Work request:
Would you write out the entries again, exactly as they are, but without images?

Extracted information:
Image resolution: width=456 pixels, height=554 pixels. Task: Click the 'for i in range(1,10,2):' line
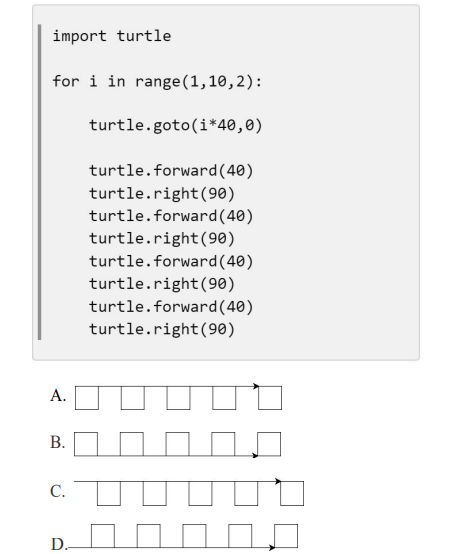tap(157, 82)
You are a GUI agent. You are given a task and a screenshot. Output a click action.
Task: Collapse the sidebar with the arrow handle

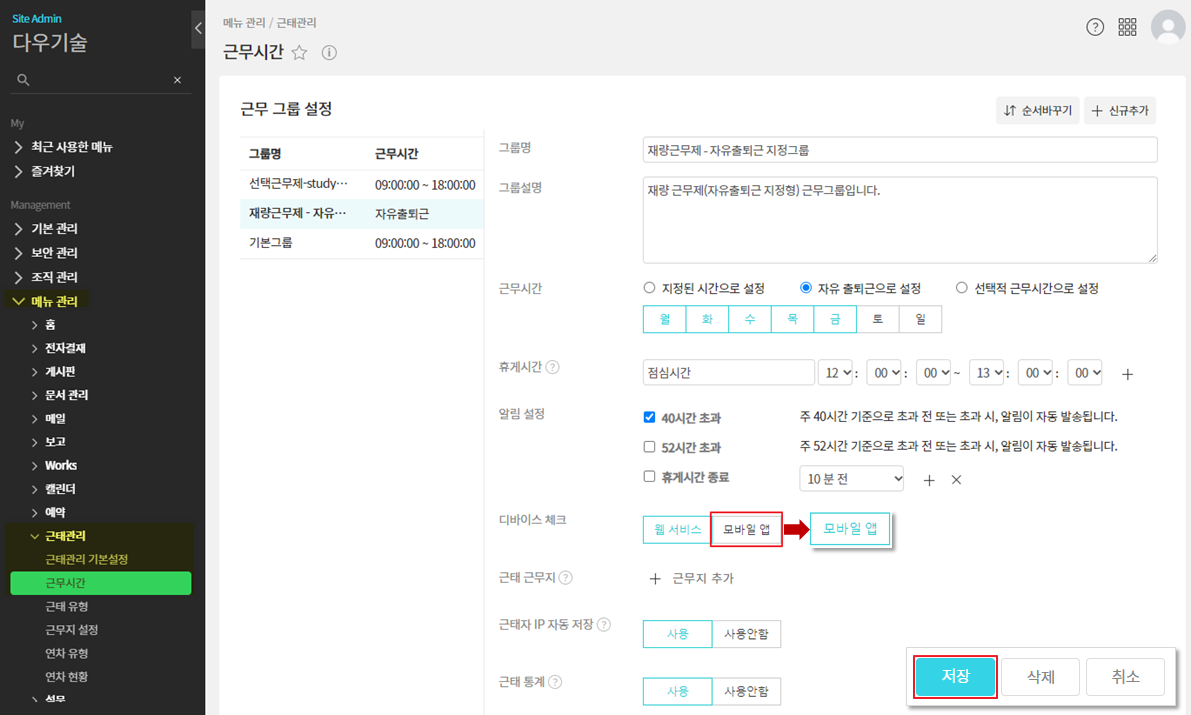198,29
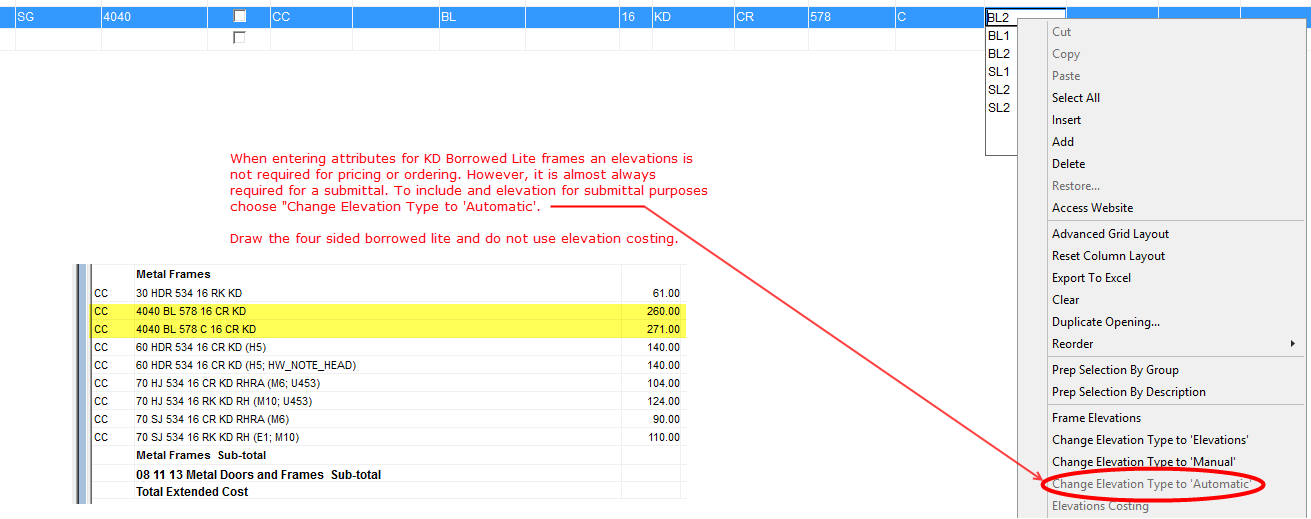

Exercise output:
Image resolution: width=456 pixels, height=554 pixels. Task: Click the 'for i in range(1,10,2):' line
tap(157, 82)
You are a GUI agent. You are given a task and a screenshot. Output a click action.
Task: Collapse the sidebar with the arrow handle

198,29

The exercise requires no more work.